In an edict issued last week, Lord Gill said he had been "reviewing the arrangements to control expenditure to meet attendance by the judiciary, especially where the conference is taking place outwith the United Kingdom".

As a result, and with "immediate effect", all future requests for conferences from judicial office-holders will require a business case identifying costs, "the benefit either to those attending or to the judiciary more widely", and "the likely impact on the efficient administration of business".

Stephen Humphreys, the executive director of the Judicial Office of Scotland, will then assess whether funds are available.

Gill said that, after the applications had been assessed for funding he will then consider all requests. He said: "I will need a clear justification for any overseas travel. As a general rule, it should only be necessary for one judicial office-holder to attend a conference overseas.

"It will only be in exceptional cases that I am likely to consider it necessary for more than one person to attend."

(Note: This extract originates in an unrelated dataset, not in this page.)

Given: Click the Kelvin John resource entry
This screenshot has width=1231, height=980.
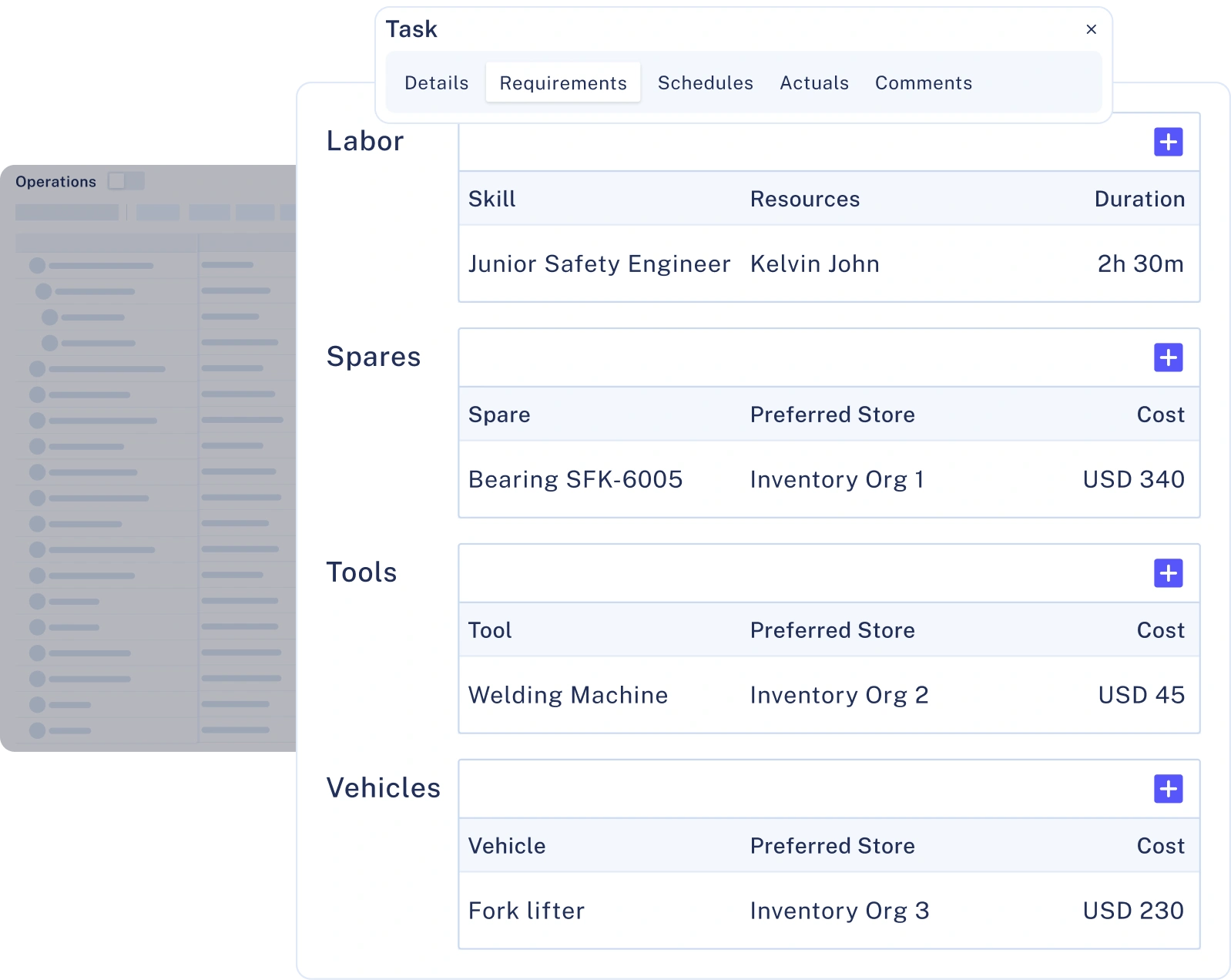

To ensure overseas trips do not become holidays, he concluded: "Where support is provided to attend a conference, a report is to be prepared and sent to the Executive Director within one month of the end of the conference.

"The report will be placed on the Judicial Hub [an online library and training resource].

"It is important that as many of the judiciary as possible are able to benefit from the investment of public money in attending the conference."

In recent years, sheriffs and judges have attended judicial training conferences in Barcelona, Budapest, Sydney, and Bordeaux.

Lord Gill, who is paid £218,470 a year, has also been on recent visits to South Africa, Taiwan and Qatar.

A spokesman for the Judicial Office for Scotland said: "The Judicial Office for Scotland holds a budget for the attendance at conferences and overseas travel by members of the judiciary in Scotland. New guidance was issued to ensure costs are controlled effectively, and the maximum benefit is gained from any attendance at conferences by the judiciary."

However, the rules will not apply to conferences paid for solely by the SJA.

"It only applies when a judicial office-holder is seeking funding from the budget the Judicial Office for Scotland holds," he added.